On the heels of Couch to 5K success my team convened at the pub. For celebratory pints, perhaps? Well, we did raise our glasses to that remarkable achievement…but then quickly set about plotting a course into uncharted territory—the 10K run. And thus it was decided to steer this expedition, à la Lewis and Clark, toward the October 12 Great Columbia Crossing!

Now more than six weeks into training, and no one in our party has yet to topple off the wagon, starve to death, or succumb to dysentery. What I mean to say is, this caravan is ON TRACK to rock Astoria next month! Check out the training plan I’ve been following since the beginning of August (excluding a Labor Day weekend vacation):


0615 Mondays: Speed

Getting up early after Sunday—blessed and glorious and sole day of sleeping past 0700 (see Saturday below)—really, really sucks. So to survive Monday practice, I usually cap the distance at a modest mile and a half in exchange for “speed” work. Fartlek is most easily organized at the track, thusly:

  • Lap 1: Warm-up jog
  • Laps 2 and 3: Jog comfortably until the blue arrows, then bust out the “sprint” and sustain it, briefly, to the next blue arrows (four fartlek frenzies per lap)
  • Laps 4 and 5: Jog (gasping desperately by now) until the blue arrows, then muster the “sprint” and sustain it longer, until the white arrows or lane numbers
  • Lap 6: Gentle cooldown jog focused on recovering my breath before the lap is up

0615 Wednesdays: Elevation

The Great Columbia Crossing follows a mostly flat course “with a challenging incline on the bridge rising 200 feet over the ship channel.” We aim to jog the 10K without stopping, and so hump day→hill day. On Wednesday mornings, masochism and metaphor combine for a surprisingly effective practice—the HIGH coming off these runs is incredible. With fellow hill junkie Rachel the question has become “Your neighborhood or mine?”—both routes more or less two miles or 3K:

Be seriously impressed.

0615 Fridays: Freedom

Still swaggering from midweek total hill domination, I show up Friday all nonchalant to practice any old way. Which usually means meeting Rachel at the track, debating the relative merits of running four to six laps “fast” (my preference, to just get it over with, and since agony hits me hardest late in the second mile) or “might as well go three miles” (since the first mile and a half are her miserablest), and compromising on two miles. Or something. Showing up is the primary goal.

0800 Saturdays: Endurance

Every week the team reunites at the farm, or most recently, in the rolling countryside north of town. Our Saturday cult was born when one of us—experiencing C25K rapture, no doubt—was struck by an inspiration, and lo a voice spake unto her, “Thou shalt increase thy run time or distance by 10 percent each week until thy reacheth 10K.” A spreadsheet was brought down from the mountaintop, a weekly revival planned. This past Saturday, I think we all “saw Jesus” at some point during the 7K in 58 minutes. (Did I mention it’s rolling countryside? Dig that topography!) The farm route is distinctly more level and pleasantly free of vehicular traffic but lacks the abundant swaths of sweet shade in Crescent Valley.

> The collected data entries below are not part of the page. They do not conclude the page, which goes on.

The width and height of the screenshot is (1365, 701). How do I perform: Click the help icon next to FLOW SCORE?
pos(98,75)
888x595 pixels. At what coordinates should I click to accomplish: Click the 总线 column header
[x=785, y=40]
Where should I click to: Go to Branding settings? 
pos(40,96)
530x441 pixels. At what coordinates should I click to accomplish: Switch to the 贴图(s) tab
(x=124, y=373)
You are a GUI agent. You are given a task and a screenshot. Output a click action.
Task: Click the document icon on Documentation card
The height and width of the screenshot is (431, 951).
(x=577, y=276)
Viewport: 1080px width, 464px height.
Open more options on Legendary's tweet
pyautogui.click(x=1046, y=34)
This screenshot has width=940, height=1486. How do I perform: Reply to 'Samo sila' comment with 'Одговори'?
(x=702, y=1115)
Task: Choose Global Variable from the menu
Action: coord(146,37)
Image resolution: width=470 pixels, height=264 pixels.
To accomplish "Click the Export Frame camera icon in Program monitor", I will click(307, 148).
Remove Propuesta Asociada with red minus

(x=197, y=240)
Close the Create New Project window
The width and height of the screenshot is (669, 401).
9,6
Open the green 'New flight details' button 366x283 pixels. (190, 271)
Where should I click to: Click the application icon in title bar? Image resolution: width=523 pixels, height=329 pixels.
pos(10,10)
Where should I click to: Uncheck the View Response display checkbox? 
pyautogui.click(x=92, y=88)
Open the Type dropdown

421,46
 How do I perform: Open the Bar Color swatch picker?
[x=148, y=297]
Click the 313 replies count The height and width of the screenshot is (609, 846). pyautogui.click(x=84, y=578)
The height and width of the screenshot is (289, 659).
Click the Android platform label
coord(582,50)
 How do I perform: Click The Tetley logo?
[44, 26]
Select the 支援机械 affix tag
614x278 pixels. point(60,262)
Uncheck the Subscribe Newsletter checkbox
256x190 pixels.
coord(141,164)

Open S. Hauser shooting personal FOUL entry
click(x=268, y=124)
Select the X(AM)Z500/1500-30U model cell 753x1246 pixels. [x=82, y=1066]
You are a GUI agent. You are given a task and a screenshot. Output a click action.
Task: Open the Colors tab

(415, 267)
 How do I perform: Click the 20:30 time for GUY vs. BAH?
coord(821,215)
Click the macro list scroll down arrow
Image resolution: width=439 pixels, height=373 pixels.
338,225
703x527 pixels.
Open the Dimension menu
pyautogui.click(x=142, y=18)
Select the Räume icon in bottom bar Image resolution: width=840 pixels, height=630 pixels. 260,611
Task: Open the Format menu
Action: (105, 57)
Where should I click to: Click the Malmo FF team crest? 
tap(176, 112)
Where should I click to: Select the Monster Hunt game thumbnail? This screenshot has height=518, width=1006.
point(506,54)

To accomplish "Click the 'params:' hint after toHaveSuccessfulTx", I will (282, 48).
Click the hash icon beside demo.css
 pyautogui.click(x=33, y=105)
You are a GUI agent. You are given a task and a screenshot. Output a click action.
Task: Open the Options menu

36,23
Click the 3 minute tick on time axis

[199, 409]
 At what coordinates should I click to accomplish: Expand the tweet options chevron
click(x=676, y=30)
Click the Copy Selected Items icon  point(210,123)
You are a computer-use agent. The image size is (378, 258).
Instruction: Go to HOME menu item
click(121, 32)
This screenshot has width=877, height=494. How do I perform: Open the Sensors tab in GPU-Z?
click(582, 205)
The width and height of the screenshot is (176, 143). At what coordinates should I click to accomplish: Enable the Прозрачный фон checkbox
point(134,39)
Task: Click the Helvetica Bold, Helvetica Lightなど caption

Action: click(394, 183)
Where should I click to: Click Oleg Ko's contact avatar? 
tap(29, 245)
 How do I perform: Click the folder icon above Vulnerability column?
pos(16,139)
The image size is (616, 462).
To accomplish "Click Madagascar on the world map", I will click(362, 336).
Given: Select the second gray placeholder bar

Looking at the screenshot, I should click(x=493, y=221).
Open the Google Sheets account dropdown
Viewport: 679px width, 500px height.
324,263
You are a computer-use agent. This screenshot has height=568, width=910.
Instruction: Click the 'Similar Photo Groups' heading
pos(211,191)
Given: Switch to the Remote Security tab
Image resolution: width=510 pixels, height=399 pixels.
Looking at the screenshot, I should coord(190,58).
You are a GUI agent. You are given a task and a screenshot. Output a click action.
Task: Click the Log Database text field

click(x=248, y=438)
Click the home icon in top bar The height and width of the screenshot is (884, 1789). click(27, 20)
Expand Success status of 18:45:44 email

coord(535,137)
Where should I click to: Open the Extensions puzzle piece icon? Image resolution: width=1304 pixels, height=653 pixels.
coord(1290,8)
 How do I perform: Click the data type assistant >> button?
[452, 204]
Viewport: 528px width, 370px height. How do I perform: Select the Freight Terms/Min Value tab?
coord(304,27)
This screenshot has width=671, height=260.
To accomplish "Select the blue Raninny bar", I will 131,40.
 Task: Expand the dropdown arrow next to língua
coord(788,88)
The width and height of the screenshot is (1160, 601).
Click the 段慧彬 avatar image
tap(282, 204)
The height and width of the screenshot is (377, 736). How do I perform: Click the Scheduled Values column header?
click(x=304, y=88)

So there you have it. Saturday’s Crescent Valley run was seriously exciting, going farther than ever before, in solidarity, over all those hills! and we could’ve kept right on! …even if it did turn out that I would nap the entire afternoon away. As I finish writing this report, I must confess that my swagger wavers a little at some concern about hip/knee/leg/foot (mostly knee) fatigue. But overall, I’m optimistic, definitely deranged, looking forward to the tapering phase and the Great Columbia beyond!

2 Responses to “5K to 10K: Insanity taken to new levels”

  1. Scott says:

    You three are incredible! At this rate 10k will be a walk in the park.

  2. The Doctor in IN says:

    IN is where this doc is, and I’m the one on the couch, O Insanity Infected Girl. I am impressed. I am seriously impressed. I”m saying, “Dude, yo, this is supposed to be MY game. What’s the girl doing, stealing my game?” Delusional moments I picture doing this together over Tuscan fields. Where’s the couch?